“The Brussels figure is identical to that of London, Paris, Amsterdam or Rotterdam” says Dr Marc Noppen, CEO of Brussels University Hospital. “It’s a phenomenon we encounter in big cities”.
Dr Noppen is eager to see the Brussels figure shoot higher, but acknowledges this won’t be easy to achieve.
“Vaccines are safe and efficient. We must give people accurate information”.
Hospitals in Brussels have higher numbers of corona patients than in other parts of the country. Scientists point to low take-up of the vaccine among young people in the capital.
Boudewijn Catry, epidemiologist at science health institute Sciensano, says most patients have not been vaccinated: “We must draw people’s attention to this fact.”
The scientist calls for local action targeting young people and people returning home from holiday at the end of the summer.

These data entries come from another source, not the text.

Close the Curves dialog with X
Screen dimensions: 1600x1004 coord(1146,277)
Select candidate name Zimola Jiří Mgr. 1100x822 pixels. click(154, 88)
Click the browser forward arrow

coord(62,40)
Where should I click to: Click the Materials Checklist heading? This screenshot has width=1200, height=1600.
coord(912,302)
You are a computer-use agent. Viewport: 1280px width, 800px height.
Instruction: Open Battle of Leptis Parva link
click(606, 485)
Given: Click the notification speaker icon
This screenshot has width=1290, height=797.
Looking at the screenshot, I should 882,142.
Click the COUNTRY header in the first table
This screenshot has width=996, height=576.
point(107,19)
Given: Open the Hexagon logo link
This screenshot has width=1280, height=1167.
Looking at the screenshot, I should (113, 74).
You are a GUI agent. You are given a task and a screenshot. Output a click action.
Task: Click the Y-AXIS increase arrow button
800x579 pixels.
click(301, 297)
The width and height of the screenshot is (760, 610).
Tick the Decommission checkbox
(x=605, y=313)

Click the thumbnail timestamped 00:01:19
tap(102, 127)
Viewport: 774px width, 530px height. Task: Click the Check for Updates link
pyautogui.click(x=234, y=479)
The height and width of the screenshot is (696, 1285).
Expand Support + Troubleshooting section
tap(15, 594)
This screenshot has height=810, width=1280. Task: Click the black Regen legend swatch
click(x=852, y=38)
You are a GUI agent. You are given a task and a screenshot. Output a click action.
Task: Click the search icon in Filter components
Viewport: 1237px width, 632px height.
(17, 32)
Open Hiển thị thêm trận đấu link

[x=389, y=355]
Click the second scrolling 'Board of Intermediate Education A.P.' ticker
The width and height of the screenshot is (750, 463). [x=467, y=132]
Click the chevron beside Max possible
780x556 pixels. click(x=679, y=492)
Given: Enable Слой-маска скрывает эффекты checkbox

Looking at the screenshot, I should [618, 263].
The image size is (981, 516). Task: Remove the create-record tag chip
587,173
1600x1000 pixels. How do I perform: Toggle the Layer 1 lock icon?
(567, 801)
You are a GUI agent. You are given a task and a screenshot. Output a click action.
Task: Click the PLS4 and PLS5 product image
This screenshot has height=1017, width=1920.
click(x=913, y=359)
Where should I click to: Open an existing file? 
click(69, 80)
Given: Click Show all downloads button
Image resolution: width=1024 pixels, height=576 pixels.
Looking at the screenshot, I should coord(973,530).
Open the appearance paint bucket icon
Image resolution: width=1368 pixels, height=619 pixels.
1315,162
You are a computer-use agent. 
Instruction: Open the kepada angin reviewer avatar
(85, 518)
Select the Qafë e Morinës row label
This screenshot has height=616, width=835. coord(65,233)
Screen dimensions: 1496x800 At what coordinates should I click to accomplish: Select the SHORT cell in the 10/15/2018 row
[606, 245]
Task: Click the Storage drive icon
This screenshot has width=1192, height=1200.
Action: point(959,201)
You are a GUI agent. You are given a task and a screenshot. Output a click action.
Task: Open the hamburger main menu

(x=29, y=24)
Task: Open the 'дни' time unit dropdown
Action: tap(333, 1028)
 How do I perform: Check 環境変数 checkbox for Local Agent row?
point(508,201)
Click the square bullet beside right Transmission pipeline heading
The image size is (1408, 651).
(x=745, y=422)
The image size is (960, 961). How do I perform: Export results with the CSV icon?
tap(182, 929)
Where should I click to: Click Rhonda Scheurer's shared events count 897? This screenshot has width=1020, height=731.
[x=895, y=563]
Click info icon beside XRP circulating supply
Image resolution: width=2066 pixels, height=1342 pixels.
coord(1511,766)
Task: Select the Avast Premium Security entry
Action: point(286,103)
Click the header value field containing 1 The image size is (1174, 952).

Dr Noppen suggests youngsters could be convinced by ‘rewarding’ them with a corona pass that would give access to restaurants and music festivals.
“There is a group that is vehemently anti-vaccine. You won’t convince them with rational arguments. For people who are antivaxxer on principle: no mercy!”
Epidemiologist Boudewijn Catry is particularly worried about vaccination levels among care staff.
“I would suggest we dialog with the staff. They are skilled people with a scientific background.”
He believes people could be convinced by allowing them to choose their brand of vaccine.
Dr Noppen points to staff vaccination levels in care homes: “It’s under 50%. We really can’t tolerate this.”
The hospital chief believes health care staff should be obliged to take the vaccine.